= Sharon Sprung =

American artist

Sharon Sprung is an American painter based in Brooklyn, New York. She is primarily known for her portrait paintings such as Congressional portraits of Jeannette Rankin and Patsy Mink, as well as former First Lady Michele Obama's official White House portrait. She is an instructor at the Art Students League of New York.
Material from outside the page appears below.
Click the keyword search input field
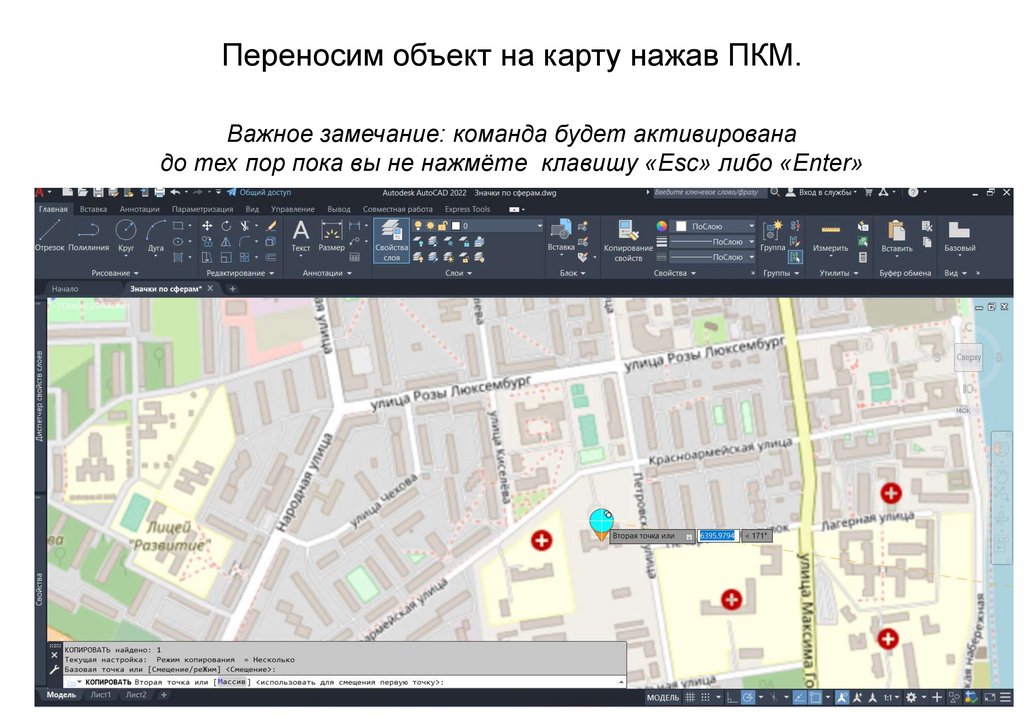 pos(711,192)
== Early life and education ==
Sprung grew up in Glen Cove, New York. When she was 6, her father died and she did not speak for a year. She developed an early interest in portrait painting after all the pictures of him were destroyed and she had to rely on memory to remember his face. Her mother did not initially agree with her decision to pursue an art career, but in 1975 an Elizabeth Greenshields Foundation grant enabled her to get a start. She began taking classes at the Art Student League in New York City, where she had classes with Daniel E. Greene and Harvey Dinnerstein, and briefly attended Cornell University but dropped out, unsatisfied with the art scene there.

== Career ==
Sprung is known for portraits that operate in the tension between realism and abstraction, with distinct elements of both figurative and abstract painting. According to The Artist's Magazine, she "feels that the best realistic painting is actually good abstraction". She primarily works with oil paints on wood panels and calls her work "contemporary realism", with influences including Velazquez, Caravaggio, Egon Shiele, Kathe Kollwitz, and Diane Arbus.
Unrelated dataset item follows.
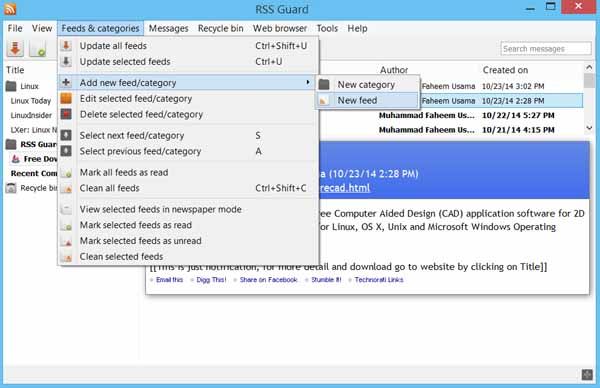Click the message list scroll down arrow
Viewport: 600px width, 388px height.
(x=589, y=128)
She is especially known for portraits of women, including a series of paintings of young single mothers who lived near her in Brooklyn. As her work became more visible, she started taking on commissions around 2007.

=== Teaching ===
Sprung started teaching at the Art Student League of New York in 2004. In her classes, she often performs a demonstration in which she finishes a portrait and explains the process over the course of a semester. She encourages students to devote more of their class time looking at the model for their portraits than actually painting, to avoid self-criticism, and refrain from naming individual parts of the subject. She is also a long-time teacher at the National Academy School, and received a Lifetime Achievement award from its museum. Though known primarily as a painter, she also teaches drawing.

=== Congressional portraits ===
In 2004, Sprung was commissioned by the House of Representatives to paint a portrait of Jeannette Rankin. Rankin, a suffragist and the first woman elected to the House in 1917, is depicted holding a newspaper with a story of her being sworn in. Sprung learned what Rankin wore when she was sworn in, rented a costume, hired a model, and found a copy of the newspaper to produce the scene in the painting. Years later, in 2022, she painted the first woman of color in Congress, Patsy Takemoto Mink. Mink's portrait includes colors and shapes inspired by the Pacific Ocean and her home state of Hawaii.
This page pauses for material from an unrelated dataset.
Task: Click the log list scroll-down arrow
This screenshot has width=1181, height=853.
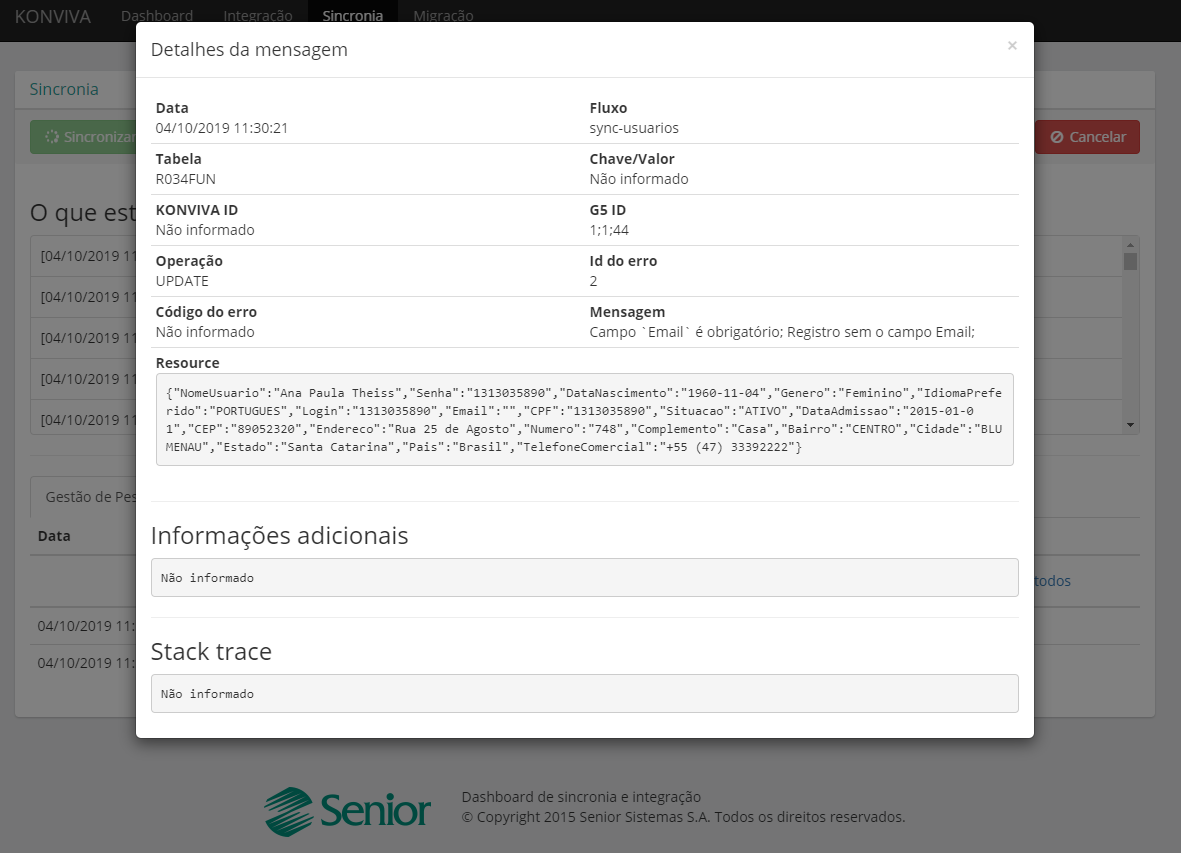Action: point(1131,425)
=== Michelle Obama portrait ===
Sprung was commissioned to paint former First Lady Michelle Obama's official White House portrait by the White House Historical Association. She painted it over the course of nine months, facing minor challenges in White House protocol when she wanted to move things around in different rooms to improve the lighting or the scene. The portraits are typically unveiled during the succeeding president's administration, but the Trump administration never held the ceremony for the Obamas, so Sprung kept the completed portrait in her studio. The non-disclosure agreement she signed meant she had to keep it hidden from view for six years until the Bidens held an unveiling in 2022. when it was displayed alongside a painting of Barack Obama by Robert McCurdy. At the event, the former president thanked Sprung for "capturing everything I love about Michelle, her grace, her intelligence -- and the fact that she's fine".

The portrait depicts Obama sitting on a red sofa in the Red Room of the White House, wearing a turquoise off-the-shoulder dress designed by Jason Wu, who designed several garments for her in the past. Sprung based the painting on several photographs. According to Maegan Vazquez of CNN, the portrait shows Obama "appearing to take a brief moment to get comfortable inside one of the most formal rooms in the White House". Vazquez also noted that it was the first time such a portrait depicted someone in a strapless dress. Dan Kois of Slate said the portrait "pays tribute to the past while pulling presidential portraiture gently into the 21st century" and praised the gilded frame. Will Heinrich of the New York Times compared the portrait to those by other artists, noting the way Sprung's work "is a reminder that oil paint remains the best technology for really looking at someone" and presents a "compromise between the Obamas' desire to innovate and the imperative to respect the White House aesthetic".

== Personal life ==
Since 1980, Sprung has lived and worked in Brooklyn, New York, with her husband, a psychotherapist.